I got involved in research during my junior year after taking many courses covering cellular signaling and genetics. These classes were very formative and sparked my interest in the genetic techniques that can be utilized to dissect complex pathways.

Jacob Borgida, ’23

My research focuses on lysosomal storage diseases, and how gene-targeted therapies are changing what is treatable. I am conducting library research and doing database searches on the biology of lysosomal storage diseases, newborn screening, and gene-targeted therapies for three selected diseases that can be reliably detected by genetic sequencing. The three diseases I am focusing on are Krabbe, Gaucher, and Fabry disease. Early detection of the pathogenic variants for each disease enables better health outcomes and shorter diagnostic odysseys.

During the summer of 2020, I conducted research on gene-targeted therapies for the repair of the nervous system through a lab at the University of Minnesota Medical School. After completing a genetics course at Trinity in the spring of 2021, I began research at a clinical genetics lab in Boston named Genomes2People. One of their main projects I contributed to was examining the behavioral, economic, and medical impact of genetic sequencing in newborns. Through this research, my interest in genetics spiked and I was able to find a set of disorders that allows me to combine my interest in genetics with cell biology. I plan to pursue medical school after graduating from Trinity in the spring of 2023.

Olivia Pomerleau, ’23

My name is Olivia Pomerleau and I am a thesis student in the biology department. I am currently studying the relationship between the skin microbiome and atopic dermatitis, also known as eczema. More specifically, I am looking at the treatment options for adult-onset atopic dermatitis. I am hypothesizing that adult-onset atopic dermatitis is more of a microbiome dysbiosis issue.

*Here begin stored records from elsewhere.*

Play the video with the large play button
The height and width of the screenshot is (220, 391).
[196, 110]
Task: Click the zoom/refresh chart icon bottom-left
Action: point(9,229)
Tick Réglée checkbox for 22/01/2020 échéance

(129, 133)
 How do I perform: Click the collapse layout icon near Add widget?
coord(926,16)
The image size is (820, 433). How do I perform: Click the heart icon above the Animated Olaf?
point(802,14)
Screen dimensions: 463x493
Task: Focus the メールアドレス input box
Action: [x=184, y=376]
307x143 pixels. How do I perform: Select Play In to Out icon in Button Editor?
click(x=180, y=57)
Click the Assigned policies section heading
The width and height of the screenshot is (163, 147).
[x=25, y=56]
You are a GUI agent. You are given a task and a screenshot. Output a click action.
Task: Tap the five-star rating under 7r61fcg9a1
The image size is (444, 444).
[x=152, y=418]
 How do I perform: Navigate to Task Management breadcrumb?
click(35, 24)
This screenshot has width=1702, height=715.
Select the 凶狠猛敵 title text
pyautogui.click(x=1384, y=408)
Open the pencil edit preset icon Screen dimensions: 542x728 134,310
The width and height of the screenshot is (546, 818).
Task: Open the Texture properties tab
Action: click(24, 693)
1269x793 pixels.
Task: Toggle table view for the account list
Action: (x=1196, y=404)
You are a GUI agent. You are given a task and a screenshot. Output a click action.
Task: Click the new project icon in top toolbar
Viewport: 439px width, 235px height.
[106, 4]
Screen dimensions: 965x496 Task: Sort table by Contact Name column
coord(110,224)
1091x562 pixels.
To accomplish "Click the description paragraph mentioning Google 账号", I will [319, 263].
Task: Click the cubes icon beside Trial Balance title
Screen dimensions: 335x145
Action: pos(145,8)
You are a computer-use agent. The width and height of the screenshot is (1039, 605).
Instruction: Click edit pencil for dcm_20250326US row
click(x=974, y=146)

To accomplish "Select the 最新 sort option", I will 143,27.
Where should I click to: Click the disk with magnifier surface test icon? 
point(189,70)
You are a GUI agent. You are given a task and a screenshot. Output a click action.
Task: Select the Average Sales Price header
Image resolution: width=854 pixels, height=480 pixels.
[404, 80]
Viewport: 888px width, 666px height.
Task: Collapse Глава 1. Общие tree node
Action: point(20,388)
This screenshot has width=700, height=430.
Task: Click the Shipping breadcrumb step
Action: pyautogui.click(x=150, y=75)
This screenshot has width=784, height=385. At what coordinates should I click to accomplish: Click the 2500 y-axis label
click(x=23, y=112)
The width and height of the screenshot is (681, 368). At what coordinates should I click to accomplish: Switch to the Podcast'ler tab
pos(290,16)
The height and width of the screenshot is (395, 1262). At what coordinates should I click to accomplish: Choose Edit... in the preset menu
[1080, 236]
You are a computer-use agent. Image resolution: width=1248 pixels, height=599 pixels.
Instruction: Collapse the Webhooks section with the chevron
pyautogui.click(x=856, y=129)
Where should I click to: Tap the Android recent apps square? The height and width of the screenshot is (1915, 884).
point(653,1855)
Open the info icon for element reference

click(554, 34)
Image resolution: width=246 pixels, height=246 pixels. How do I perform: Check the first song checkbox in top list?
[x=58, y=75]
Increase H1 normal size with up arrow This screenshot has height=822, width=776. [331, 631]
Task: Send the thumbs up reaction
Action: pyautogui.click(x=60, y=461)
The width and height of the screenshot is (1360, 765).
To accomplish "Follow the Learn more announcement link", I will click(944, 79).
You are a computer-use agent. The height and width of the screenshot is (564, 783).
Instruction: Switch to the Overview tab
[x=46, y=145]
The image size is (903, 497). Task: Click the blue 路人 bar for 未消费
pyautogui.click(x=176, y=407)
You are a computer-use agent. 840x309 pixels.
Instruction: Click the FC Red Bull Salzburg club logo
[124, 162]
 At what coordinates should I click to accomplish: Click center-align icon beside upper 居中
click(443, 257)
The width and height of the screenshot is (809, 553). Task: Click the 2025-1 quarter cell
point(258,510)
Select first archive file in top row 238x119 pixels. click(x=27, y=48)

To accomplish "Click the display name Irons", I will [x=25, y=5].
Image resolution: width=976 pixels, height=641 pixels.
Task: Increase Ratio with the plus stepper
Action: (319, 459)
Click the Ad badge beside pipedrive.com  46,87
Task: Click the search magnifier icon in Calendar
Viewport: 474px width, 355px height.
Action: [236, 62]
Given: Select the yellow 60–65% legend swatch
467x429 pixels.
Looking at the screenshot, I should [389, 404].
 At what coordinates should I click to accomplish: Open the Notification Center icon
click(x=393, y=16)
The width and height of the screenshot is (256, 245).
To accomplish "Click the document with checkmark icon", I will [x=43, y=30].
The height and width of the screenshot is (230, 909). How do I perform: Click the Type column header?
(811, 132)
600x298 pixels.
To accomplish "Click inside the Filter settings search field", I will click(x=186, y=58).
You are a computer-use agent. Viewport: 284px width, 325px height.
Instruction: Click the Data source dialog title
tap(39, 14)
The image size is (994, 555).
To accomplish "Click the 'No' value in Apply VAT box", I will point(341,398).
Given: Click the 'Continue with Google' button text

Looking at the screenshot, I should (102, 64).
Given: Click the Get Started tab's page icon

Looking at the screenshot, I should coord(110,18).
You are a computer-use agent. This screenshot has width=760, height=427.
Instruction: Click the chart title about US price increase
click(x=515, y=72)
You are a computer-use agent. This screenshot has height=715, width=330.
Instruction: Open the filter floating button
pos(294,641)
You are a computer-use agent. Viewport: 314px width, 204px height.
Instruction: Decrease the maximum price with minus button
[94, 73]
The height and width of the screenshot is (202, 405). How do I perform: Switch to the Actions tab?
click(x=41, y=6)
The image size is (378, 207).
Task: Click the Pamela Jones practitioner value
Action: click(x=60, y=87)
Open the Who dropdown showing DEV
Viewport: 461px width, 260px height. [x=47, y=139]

I chose this area of research because my aunt recently was diagnosed with eczema and never had it as a child. I also am interested in going to medical school and hopefully pursuing dermatology. Combining all of this with my interest in microbiology, I found the perfect topic to study. Currently I am also an EMT at Trinity Health of New England. I have found that emergency medicine is quite different from studying skin diseases.

Henry Lagasse, ’23

While looking at molecular data to form a phylogeny is the most concrete way of identifying how species are related to one another, morphological data can provide evidence both for species circumscription as well as the evolution of functional traits. As a result, it is important to be able to combine molecular and morphological evidence in identifying a species.

In my research I am looking at spore perine morphology as a possible new character to be used in the identification of species within the fern genus, Polystichum. Fern spores have an outer layer called the perispore that has different ornamental structures like ridges and perforations that are known to vary interspecifically. I am scoring perine characteristics using SEM (scanning electron microscopy) image and mapping these characters onto a molecular phylogeny of Polystichum in order to reconstruct evolutionary history.

I got into this research due to my interest in plant biology that I gained through taking Plants of New England (BIOL 218), Botany (BIOL 215), and Evolution of plant structures (BIOL 223). Professor Patel is my thesis advisor for this project.